The researchers generated the CD7-CAR product, UCART7, using CRISPR/Cas9 gene editing and T-ALL cells collected from patients being treated at their institution. Then, they tested this approach in mice xenografted with either T-ALL cell lines or primary cells from human T cell ALLs. The xenografted mice were randomized to receive either UCART7 or UCART19, an allogeneic T cell product directed against CD19 (expressed on B-cells, not T cells) that served as a negative control. Mice received CAR T-cell doses at 2Ã—106/kg.
Following transduction of T cells, the investigators observed significantly fewer UCART7 cells than UCART19 cells. UCART7 cells were biased toward a CD4 phenotype, compared with UCART19. Mice receiving UCART7 had significantly prolonged survival and reduced tumor burden, compared with mice receiving UCART19 (p=0.0003).
Also, mice treated with the gene-edited T cells targeted to CD7 survived 65 days, compared with 31 days for those that received CD19 targeted cells (p=0.0003).
The investigators then tested the capacity of UCART7 to kill primary T-ALL in vivo without inducing an alloreactive graft-versus-leukemia effect or xenogeneic graft-versus-host disease (GVHD). T-ALL blasts were absent in peripheral blood of mice receiving UCART7, compared with those receiving UCART19 (p<0.0001). UCART7 recipients also had normal-sized spleens, while those receiving UCART19 exhibited splenomegaly.

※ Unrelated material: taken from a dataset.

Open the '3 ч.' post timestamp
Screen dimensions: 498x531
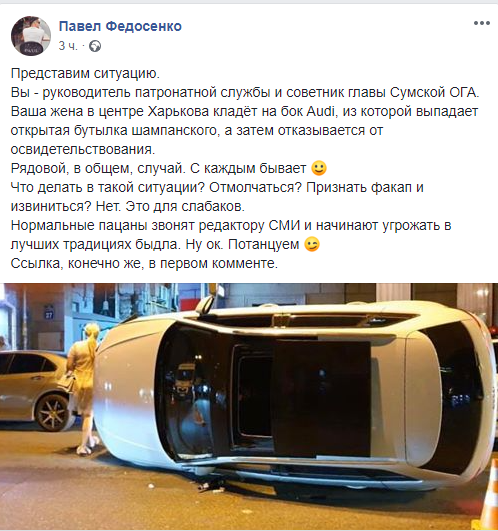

"These UCART7 cells efficiently kill human T-ALL cell lines and patient-derived primary T-ALL in vitro and in vivo without resulting in xenogeneic [GVHD]," the researchers wrote of their findings, indicating that CD7 is a candidate for gene editing of CAR T cells. "Should rejection occur, UCART7 would still provide a viable bridge to transplantation, which many feel is the primary benefit of [CAR T-cell therapy]."
"[An] additional benefit of this approach is that a patient could receive this therapy much more quickly after diagnosis," said Dr. Cooper. "We wouldn't need to harvest the patient's own T cells and then modify them, which takes time. We also wouldn't have to find a matched donor. We could collect T cells from any healthy donor and have the gene-edited T cells ready in advance."
The study is limited by its use of mice and will need to be validated in a human model. Studies are underway to assess the viability of scaling UCART7 for clinical trials.
The authors report no financial conflicts.
- Cooper ML, Choi J, Staser K, et al. An "off-the-shelf" fratricide-resistant CAR-T for the treatment of T cell hematologic malignancies. Leukemia. 2018 February 20. [Epub ahead of print]
- Washington University School of Medicine in St. Louis press release, March 5, 2018.